Defense Contractors Seek Fiscal Cliff Relief, Budget-Busting Tax Breaks At Same Time

Defense Contractors Seek Fiscal Cliff Relief, Budget-Busting Tax Breaks At Same Time

There’s probably no group of companies more alarmed about going over the “fiscal cliff” of tax increases and spending cuts due to take effect next month than defense contractors.

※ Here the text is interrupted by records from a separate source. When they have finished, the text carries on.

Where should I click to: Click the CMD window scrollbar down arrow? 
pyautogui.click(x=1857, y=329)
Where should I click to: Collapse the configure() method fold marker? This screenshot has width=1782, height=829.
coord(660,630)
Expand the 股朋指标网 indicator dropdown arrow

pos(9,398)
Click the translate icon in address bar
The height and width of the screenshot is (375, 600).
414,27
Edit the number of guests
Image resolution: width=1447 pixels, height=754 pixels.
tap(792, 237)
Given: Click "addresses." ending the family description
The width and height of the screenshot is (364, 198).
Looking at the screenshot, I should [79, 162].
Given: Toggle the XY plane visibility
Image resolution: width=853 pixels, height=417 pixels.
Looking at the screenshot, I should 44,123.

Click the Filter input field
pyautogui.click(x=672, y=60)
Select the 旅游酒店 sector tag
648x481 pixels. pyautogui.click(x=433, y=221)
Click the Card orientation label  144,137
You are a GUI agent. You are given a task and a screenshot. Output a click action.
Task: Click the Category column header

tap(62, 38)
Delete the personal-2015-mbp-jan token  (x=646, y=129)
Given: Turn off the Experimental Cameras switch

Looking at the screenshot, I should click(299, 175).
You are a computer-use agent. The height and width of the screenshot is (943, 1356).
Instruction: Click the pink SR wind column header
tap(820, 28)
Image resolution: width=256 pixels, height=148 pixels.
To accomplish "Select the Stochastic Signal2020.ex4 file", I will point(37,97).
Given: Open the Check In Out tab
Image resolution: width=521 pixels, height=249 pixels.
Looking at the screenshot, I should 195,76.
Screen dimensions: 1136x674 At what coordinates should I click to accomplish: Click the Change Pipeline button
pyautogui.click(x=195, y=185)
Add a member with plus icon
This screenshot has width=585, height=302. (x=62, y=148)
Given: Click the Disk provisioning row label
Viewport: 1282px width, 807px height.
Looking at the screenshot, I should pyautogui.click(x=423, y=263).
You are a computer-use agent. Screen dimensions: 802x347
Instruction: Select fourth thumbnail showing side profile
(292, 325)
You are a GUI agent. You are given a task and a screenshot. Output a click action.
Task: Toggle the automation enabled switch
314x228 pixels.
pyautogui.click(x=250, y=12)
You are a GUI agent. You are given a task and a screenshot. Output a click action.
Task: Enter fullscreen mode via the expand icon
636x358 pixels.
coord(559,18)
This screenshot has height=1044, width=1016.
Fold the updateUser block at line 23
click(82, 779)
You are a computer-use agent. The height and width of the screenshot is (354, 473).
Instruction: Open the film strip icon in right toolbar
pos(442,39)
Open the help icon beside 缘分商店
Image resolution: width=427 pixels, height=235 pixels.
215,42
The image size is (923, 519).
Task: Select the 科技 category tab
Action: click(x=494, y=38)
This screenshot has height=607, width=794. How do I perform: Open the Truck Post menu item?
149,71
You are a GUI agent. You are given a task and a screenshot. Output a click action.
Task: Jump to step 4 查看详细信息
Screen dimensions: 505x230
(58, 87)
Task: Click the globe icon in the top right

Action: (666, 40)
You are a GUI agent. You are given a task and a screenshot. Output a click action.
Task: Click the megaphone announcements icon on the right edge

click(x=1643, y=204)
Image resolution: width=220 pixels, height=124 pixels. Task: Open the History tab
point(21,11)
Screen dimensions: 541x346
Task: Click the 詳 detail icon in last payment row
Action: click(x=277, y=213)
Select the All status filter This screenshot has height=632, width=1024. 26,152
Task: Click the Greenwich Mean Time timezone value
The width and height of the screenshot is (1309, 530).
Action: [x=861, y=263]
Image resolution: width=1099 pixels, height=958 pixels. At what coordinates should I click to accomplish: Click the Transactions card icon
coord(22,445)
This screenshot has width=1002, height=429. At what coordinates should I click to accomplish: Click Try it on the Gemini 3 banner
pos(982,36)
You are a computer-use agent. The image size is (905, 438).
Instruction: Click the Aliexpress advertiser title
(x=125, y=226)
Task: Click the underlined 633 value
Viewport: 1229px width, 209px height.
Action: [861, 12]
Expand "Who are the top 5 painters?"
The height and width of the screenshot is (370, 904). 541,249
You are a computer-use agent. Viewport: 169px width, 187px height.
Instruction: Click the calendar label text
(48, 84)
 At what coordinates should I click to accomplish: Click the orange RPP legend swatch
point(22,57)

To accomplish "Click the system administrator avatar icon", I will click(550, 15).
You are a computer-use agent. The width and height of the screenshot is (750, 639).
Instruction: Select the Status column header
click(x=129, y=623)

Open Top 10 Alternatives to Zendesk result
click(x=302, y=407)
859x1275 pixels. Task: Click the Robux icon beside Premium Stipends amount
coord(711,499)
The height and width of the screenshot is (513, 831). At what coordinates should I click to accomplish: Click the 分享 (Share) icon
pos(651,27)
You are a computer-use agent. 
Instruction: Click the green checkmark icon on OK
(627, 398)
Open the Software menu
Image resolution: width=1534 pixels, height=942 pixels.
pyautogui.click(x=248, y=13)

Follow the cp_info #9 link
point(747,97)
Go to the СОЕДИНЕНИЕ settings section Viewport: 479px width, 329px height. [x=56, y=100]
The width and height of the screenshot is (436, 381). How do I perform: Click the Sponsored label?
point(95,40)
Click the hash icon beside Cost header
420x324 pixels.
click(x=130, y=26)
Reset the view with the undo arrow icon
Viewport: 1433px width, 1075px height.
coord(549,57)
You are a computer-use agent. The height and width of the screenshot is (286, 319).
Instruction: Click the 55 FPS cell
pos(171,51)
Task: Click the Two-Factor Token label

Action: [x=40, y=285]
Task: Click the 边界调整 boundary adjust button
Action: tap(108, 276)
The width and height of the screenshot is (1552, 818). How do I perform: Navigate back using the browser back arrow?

The cliff is heavily geared toward inflicting pain on the industry, with $500 billion in cuts to government defense spending over the next decade, a process called for extraordinarily boring reasons “sequestration.”

In recent weeks, defense industry representatives have issued increasingly dire warnings about the dangers posed by the cuts.

“The dangers of sequestration are by now well understood, with more than 2 million jobs hanging in the balance and the Joint Chiefs warning of severe damage to America’s security,” David Hess, chairman of the Aerospace Industries Association, wrote to President Barack Obama earlier this week, in a letter signed by more than 130 aerospace and defense CEOs. “Accordingly, we are encouraged by the bipartisan commitment to stop sequestration and pursue a more responsible approach to our longer term fiscal challenges.”

Less understood is the role the industry has played in pushing the country to the economic precipice. For years, these companies have lobbied for — and won — lucrative tax breaks that have cost the government billions of dollars. Even now, their lobbyists are pushing for an extension of a break that allows some companies to avoid paying taxes on some income earned overseas.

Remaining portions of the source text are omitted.